The current service tax refund mechanism is a cumbersome process. The government should exempt the service tax for exports on purchase of capital goods from indigenous manufacturers under EPCG scheme
The Dollar Business Bureau
The government should consider the inverted duty structure in respect of various items as it not only affects exports but also the manufacturing sector
Several industry bodies on Wednesday proposed to the government some additional measures including a continuation of certain tax exemptions to expand manufacturing capacity and encourage exports.
In its pre-budget meeting with the Finance Minister Arun Jaitley, the Engineering Exports Promotion Council (EEPC) recommended that the corporate tax rate should be brought down to the MAT rate of 18% or export income should be taxed at the MAT rate to phase out the tax rate deductions.

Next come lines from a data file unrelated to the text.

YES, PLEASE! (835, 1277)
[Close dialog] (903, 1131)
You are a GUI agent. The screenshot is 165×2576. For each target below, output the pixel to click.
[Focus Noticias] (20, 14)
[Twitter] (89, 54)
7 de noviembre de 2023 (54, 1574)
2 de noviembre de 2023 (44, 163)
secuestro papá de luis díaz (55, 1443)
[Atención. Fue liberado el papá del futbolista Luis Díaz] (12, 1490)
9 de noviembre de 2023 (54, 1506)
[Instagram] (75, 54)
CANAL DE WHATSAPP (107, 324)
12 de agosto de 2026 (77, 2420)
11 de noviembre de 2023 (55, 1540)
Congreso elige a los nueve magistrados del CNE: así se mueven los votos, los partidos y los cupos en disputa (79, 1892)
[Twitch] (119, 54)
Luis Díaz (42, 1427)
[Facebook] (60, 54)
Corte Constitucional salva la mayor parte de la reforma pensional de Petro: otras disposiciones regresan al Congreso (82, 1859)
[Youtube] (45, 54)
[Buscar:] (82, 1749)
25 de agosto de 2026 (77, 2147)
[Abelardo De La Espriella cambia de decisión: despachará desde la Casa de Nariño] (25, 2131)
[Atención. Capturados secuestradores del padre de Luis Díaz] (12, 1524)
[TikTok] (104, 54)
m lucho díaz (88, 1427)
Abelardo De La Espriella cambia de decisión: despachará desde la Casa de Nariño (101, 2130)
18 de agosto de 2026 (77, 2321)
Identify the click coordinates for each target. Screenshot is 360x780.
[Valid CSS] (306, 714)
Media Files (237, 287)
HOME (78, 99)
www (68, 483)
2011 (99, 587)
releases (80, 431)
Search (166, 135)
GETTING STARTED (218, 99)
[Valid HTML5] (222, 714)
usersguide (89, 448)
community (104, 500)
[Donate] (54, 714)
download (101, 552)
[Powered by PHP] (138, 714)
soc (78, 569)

“While at a conceptual level, the logic of having corporate income tax at 25% along with no deductions seems fine, we must keep into account the fact that India’s industrial, especially, the manufacturing sector accounts for a meager 16% of GDP,” EEPC Chairman T S Bhasin said.
The apex body also demanded an exemption of income tax on the profits derived on transfers of MEIS and SEIS allowed under the FTP.
“The CBDT should issue a clarification that TDS on foreign agent’s commission is exempted as the issue has been hanging for a long time and causing a lot of hardship for the exporters,” the council said.
The Federation of Indian Export Organisations (FIEO) asserted that the current service tax refund mechanism is a cumbersome process, and the government should exempt the service tax for exports, at least the Terminal Excise Duty (TED), on purchase of capital goods from indigenous manufacturers under EPCG scheme.
The exporter body also urged the government to consider the inverted duty structure in respect of various items “as it not only affects exports but also the manufacturing sector and adversely hit Make in India”.
Underlining the urge to encourage the country’s MSME sector, FIEO said the government needs to chip in with liberal funding as the sector lacks financial resources to meet their costs. “In view of current down fall in exports, encouragement to MSME sector by way of fiscal incentives on their year-on-year export growth would motivate them for aggressive export marketing, which in turn could help in restoring export momentum. The government may create an Export Development Fund (EDF) to support them on this front,” FIEO said in a statement.
The Federation of Indian Chambers of Commerce and Industry (FICCI) also pitched a need to encourage MSMEs and start-ups, in order to create large livelihood opportunities in the country.
“Employer’s contribution towards employment benefits like PF and ESI should be paid by the government for the start-up businesses for a defined period of three to five years,” FICCI said.
Insisting on the need to promote entrepreneurship in smaller towns, the Associated Chambers of Commerce & Industry of India (ASSOCHAM) said the government should enlist tax breaks similar to IT parks, for “startup hubs” in each city for all kinds of businesses, especially service and professional businesses.